E a lei acovardada se afasta da justa razão, não possuindo mais o caráter de lei, mas de violência
Pedro Augusto Pinho*
No primeiro volume da Suma Teológica, São Tomás de Aquino faz-nos uma admoestação: quando a lei se afasta da justa razão, não tem mais o caráter de lei, mas de violência (tradução livre).
Poderíamos ter infindável querela sobre a “justa razão”, mas creio não haver dúvida que ela não deve ser criadora de miséria física e moral, de opressão, de fome nem de migrações compulsórias.
A lei que rege nossos tempos é da concentração de bens e rendas, da disputa selvagem, desumana, do canibalismo social, a lei do neoliberalismo.
O neoliberalismo serviu para o financismo se apossar do controle do mundo capitalista. E, com o fim do mundo socialista, simbolicamente representado na queda do muro de Berlim (1989), o capitalismo financeiro, a banca, não só dominou a economia, mas a política, as comunicações, a academia e as leis.
Alguns ingênuos ou pouco afeitos à reflexão imaginam que a “corrupção pandêmica” é uma criação partidária, de governos tucanos ou petistas que procuraram construir, respectivamente, uma sociedade à feição da banca ou da cidadania.
Confrontemos a lei da banca com a construção da cidadania, observando uma qualidade, nunca assaz louvada, tomada como específica do capitalismo: a liberdade. Quase ao mesmo tempo que o Brasil formalmente extinguia a escravidão racial, o Papa Leão XIII editava (1891) a encíclica Rerum Novarum, que vinha “remediar o mal voraz da usura, acudir operários indefesos contra a desumanidade da desenfreada ambição pelos ganhos” (uso expressões da Encíclica sem me afastar dos conteúdos).

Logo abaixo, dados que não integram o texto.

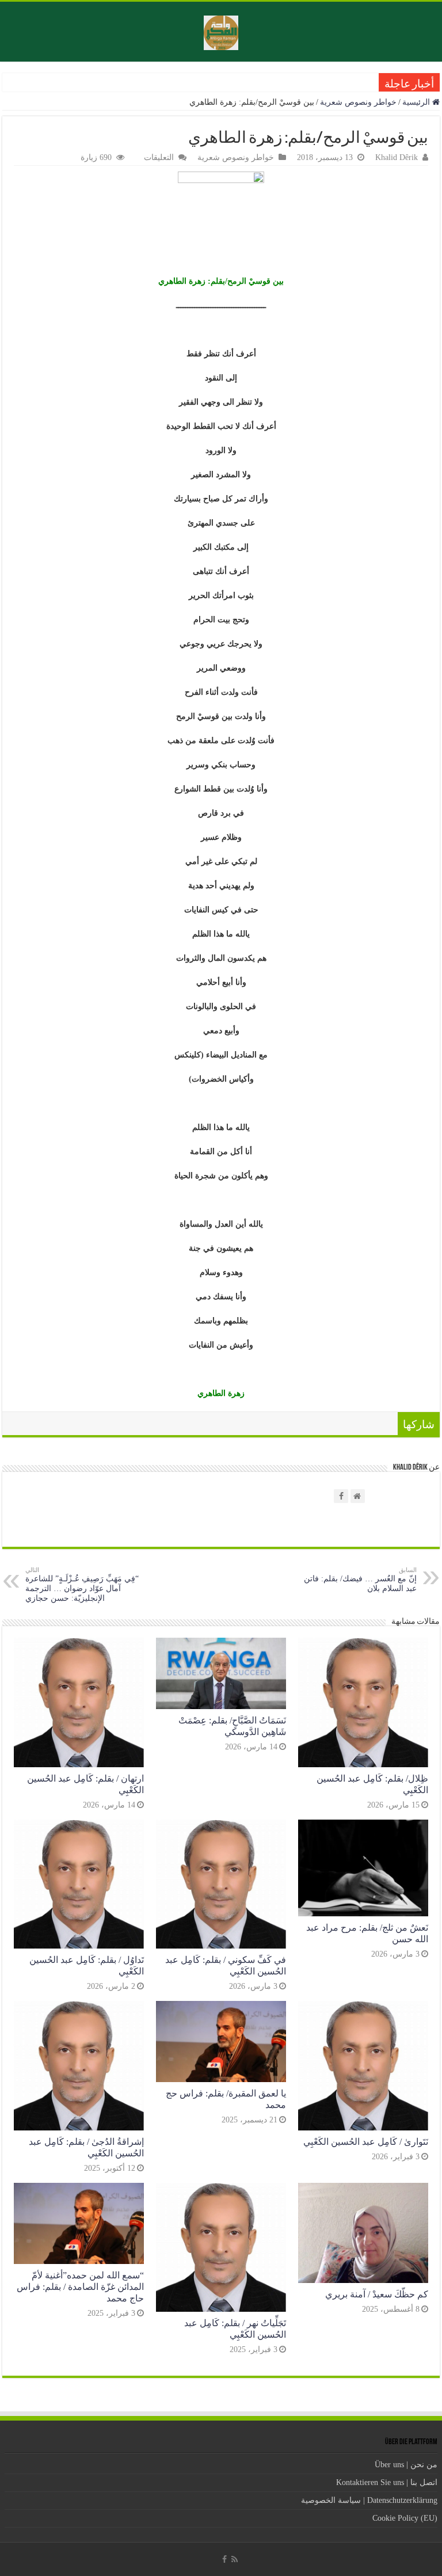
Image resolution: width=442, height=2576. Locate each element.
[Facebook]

O que é liberdade para os senhores neo ou paleoliberais? Apenas o direito irrestrito à posse e ao gozo do possuído? Não estaríamos diante da falsa lei tomista?
Nestes difíceis anos do século XXI, temos observado, aqui e por toda parte, um surto de atrocidades, ora diretamente conduzidas por governos ora por eles incentivadas ou subrepticiamente planejadas e financiadas. Exemplo deste último caso foi o golpe de 2016 no Brasil.
O domínio da banca nas comunicações de massa leva à distorção dos fatos, à criação de falsas ideias e à deturpação de conceitos. Alguns exemplos: o Estado Islâmico foi criação da política externa dos Estados Unidos da América (EUA) como instrumento da banca para destruir governos e conjunto de riquezas, especialmente decorrentes do petróleo, nos países do norte da África e do Oriente Médio que se rebelavam com as ordens emanadas do sistema financeiro internacional. Surgem então as “armas de destruição de massas”, a designação de “ditador” para o líder capaz de manter a “unidade territorial Líbia” ou o desenvolvimento econômico e social da Síria. Enquanto as ditaduras da península arábica são convenientemente esquecidas, como o foram, a seu tempo, o cruel e corrupto Pinochet, Stroessner e outros “aliados”.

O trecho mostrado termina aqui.